What you will do: Each line below should be repeated exactly, but no picture should be carried over.

Recorded information:

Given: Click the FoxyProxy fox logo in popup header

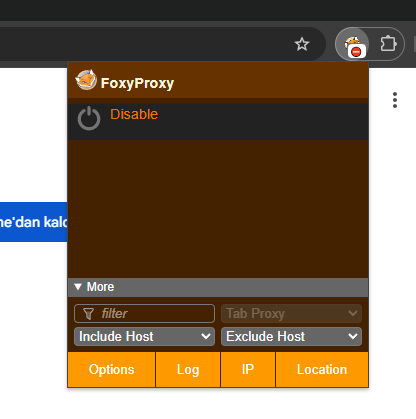Looking at the screenshot, I should click(x=86, y=80).
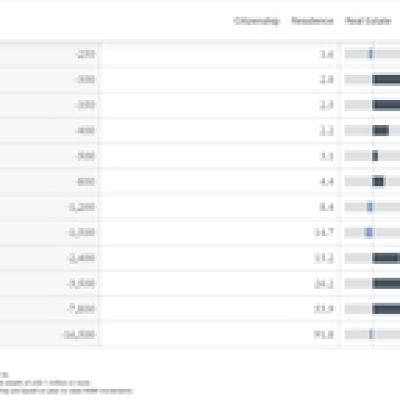Click the -500 cell in the left column
400x400 pixels.
click(85, 156)
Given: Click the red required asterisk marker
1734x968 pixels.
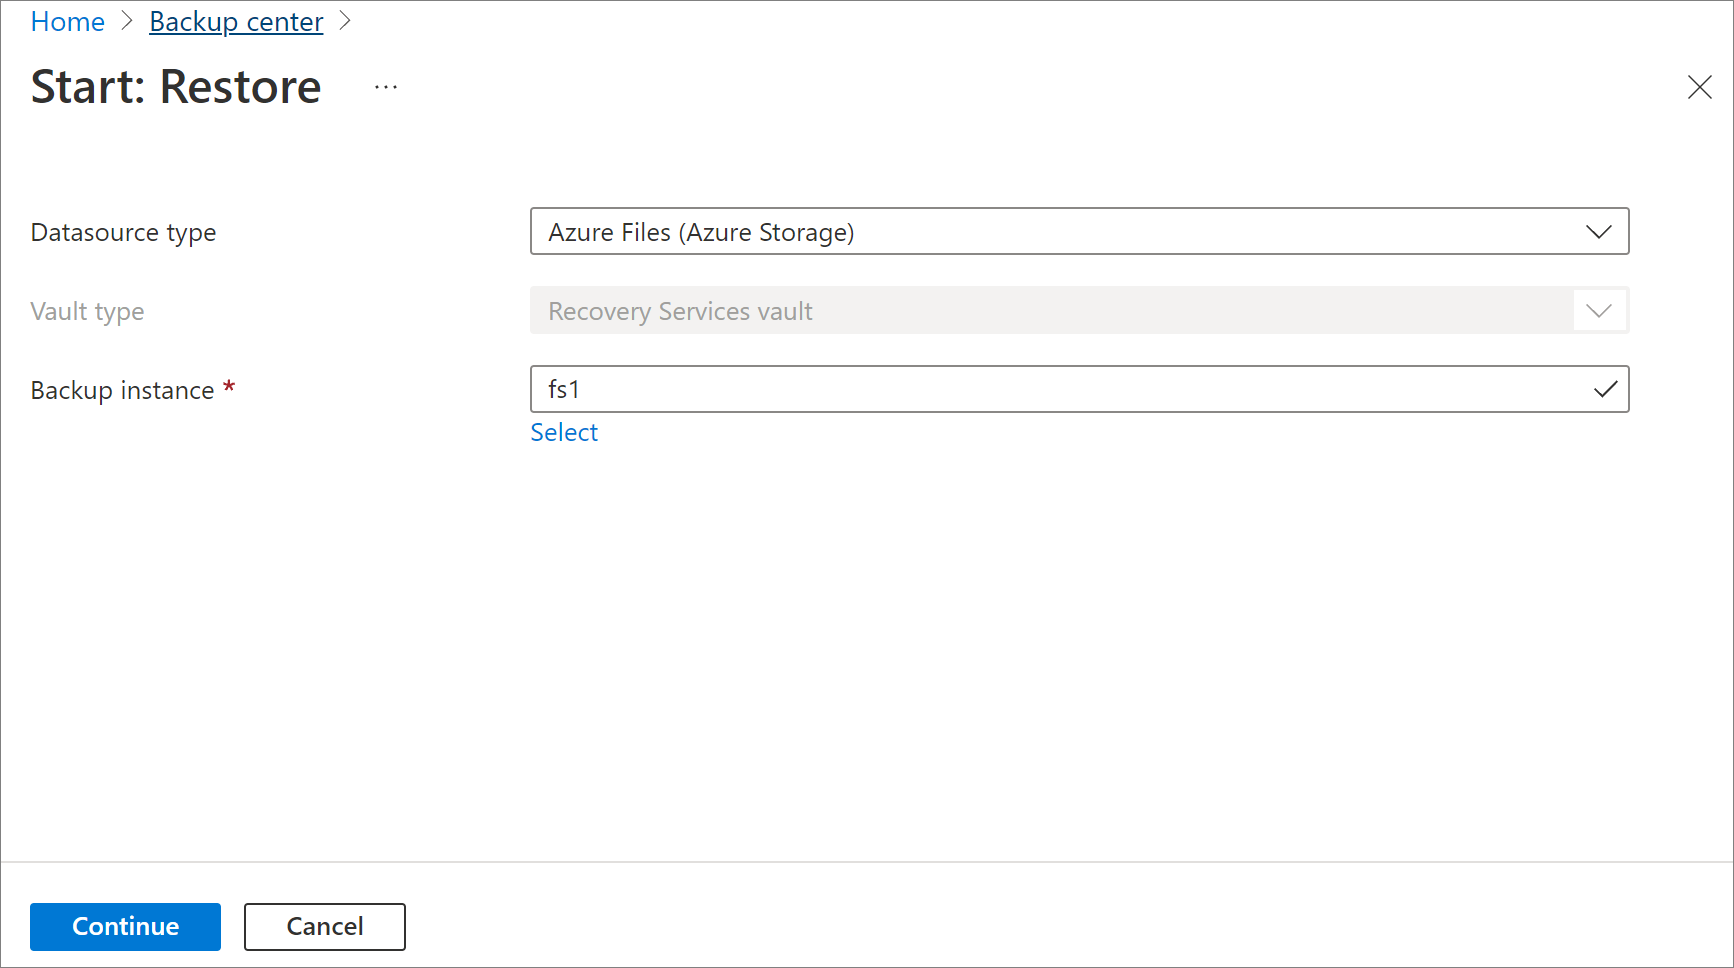Looking at the screenshot, I should coord(229,387).
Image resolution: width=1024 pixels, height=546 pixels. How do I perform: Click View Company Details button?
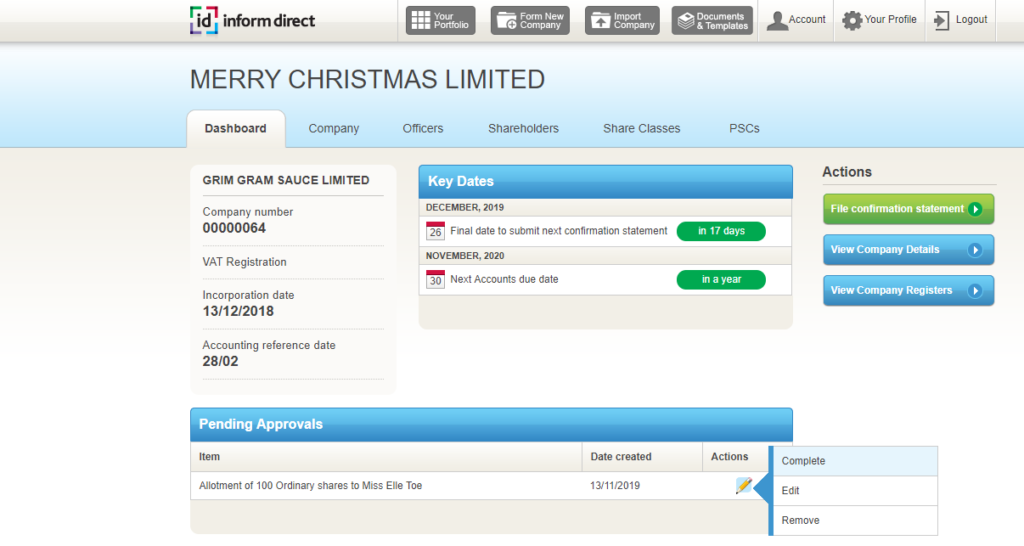tap(908, 250)
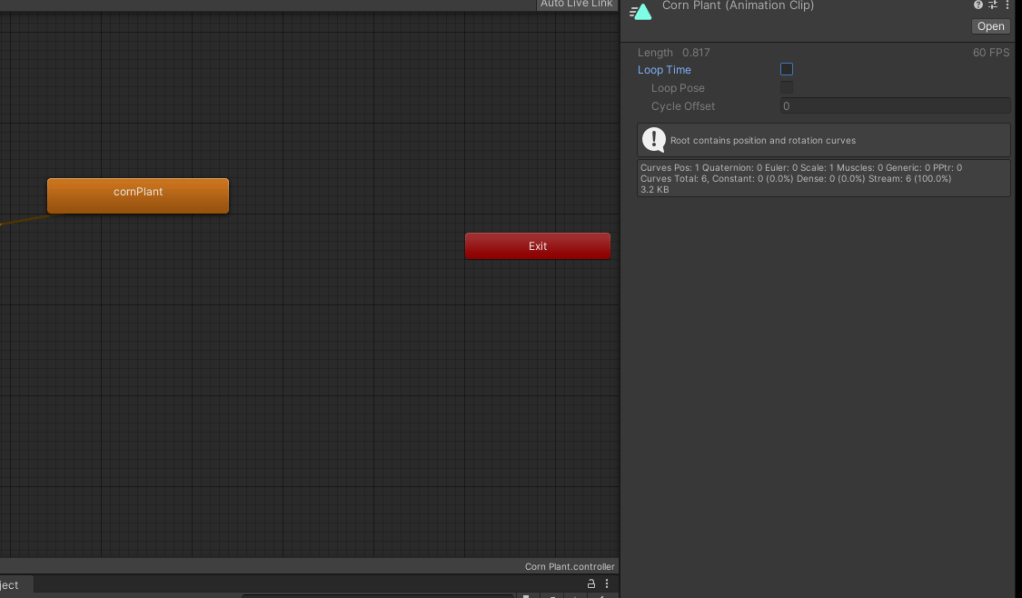Click the presets slider icon in the Inspector header

coord(993,5)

Response to this task:
Given: Click the FoxyProxy fox logo in popup header

Looking at the screenshot, I should click(x=86, y=80).
Click the -500 cell in the left column
400x400 pixels.
click(85, 156)
Given: Click the red required asterisk marker
1734x968 pixels.
Looking at the screenshot, I should coord(229,387).
Image resolution: width=1024 pixels, height=546 pixels. How do I perform: Click View Company Details button?
tap(908, 250)
Click the presets slider icon in the Inspector header

coord(993,5)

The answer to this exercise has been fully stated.